• _TASK DIRECTIONS_: Express the following entries as a JSON list of strings, with one string for each line and blank lines omitted. Leave the pictures out of the result.

• _Target pointing data_:
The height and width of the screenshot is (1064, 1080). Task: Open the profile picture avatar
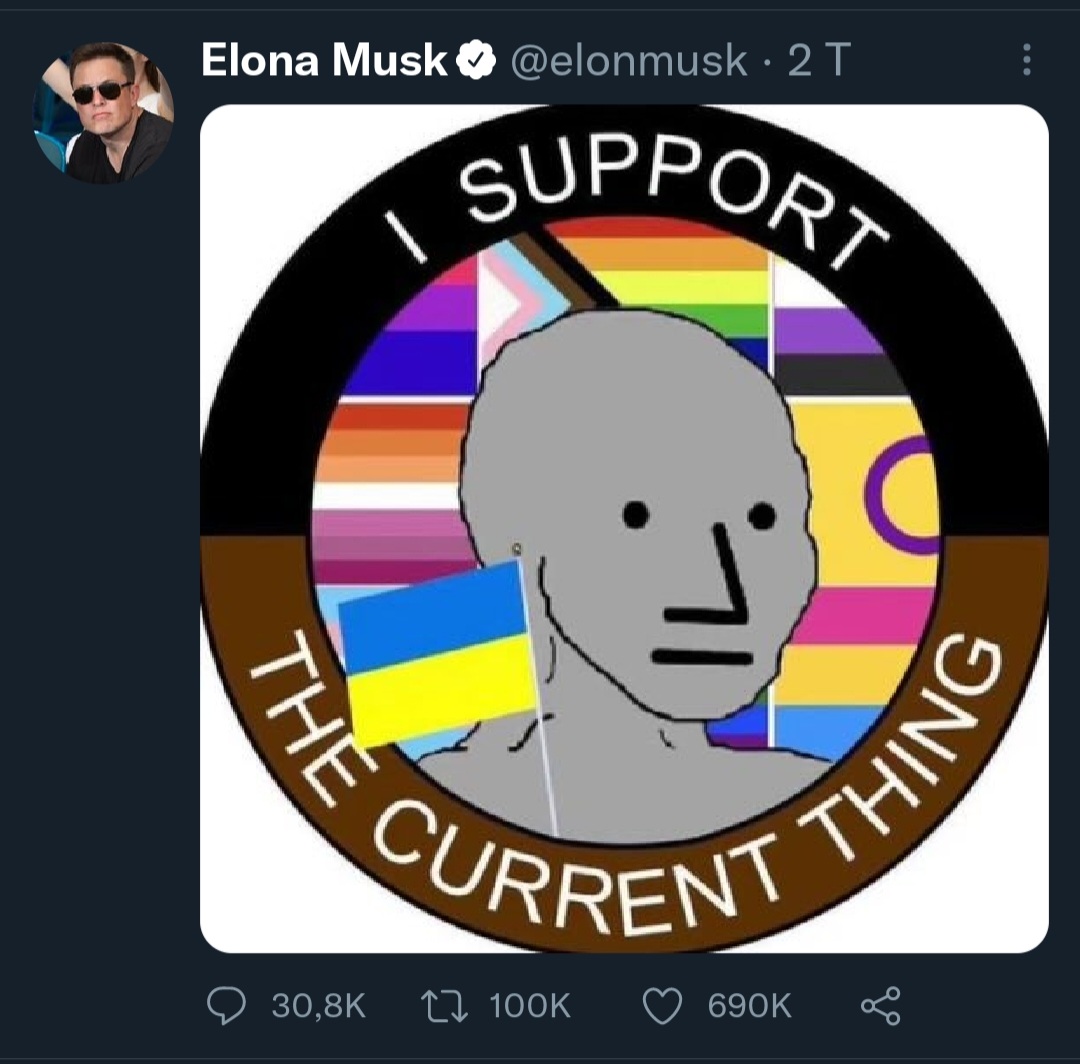tap(104, 112)
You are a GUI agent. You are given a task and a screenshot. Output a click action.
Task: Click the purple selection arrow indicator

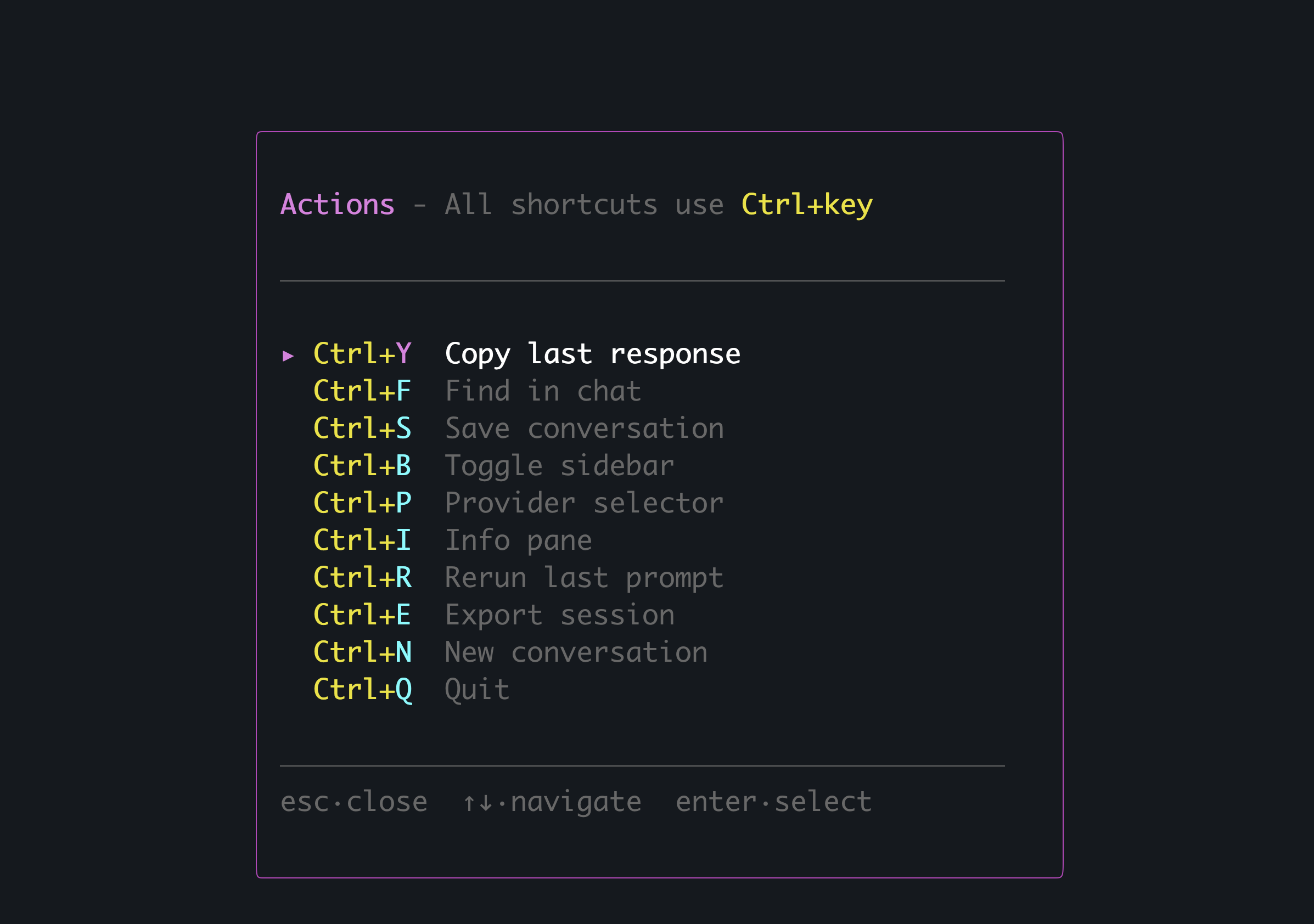pyautogui.click(x=289, y=356)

• _ANSWER BELOW_:
[
  "The height and width of the screenshot is (1064, 1080). Task: Open the profile picture avatar",
  "tap(104, 112)",
  "You are a GUI agent. You are given a task and a screenshot. Output a click action.",
  "Task: Click the purple selection arrow indicator",
  "pyautogui.click(x=289, y=356)"
]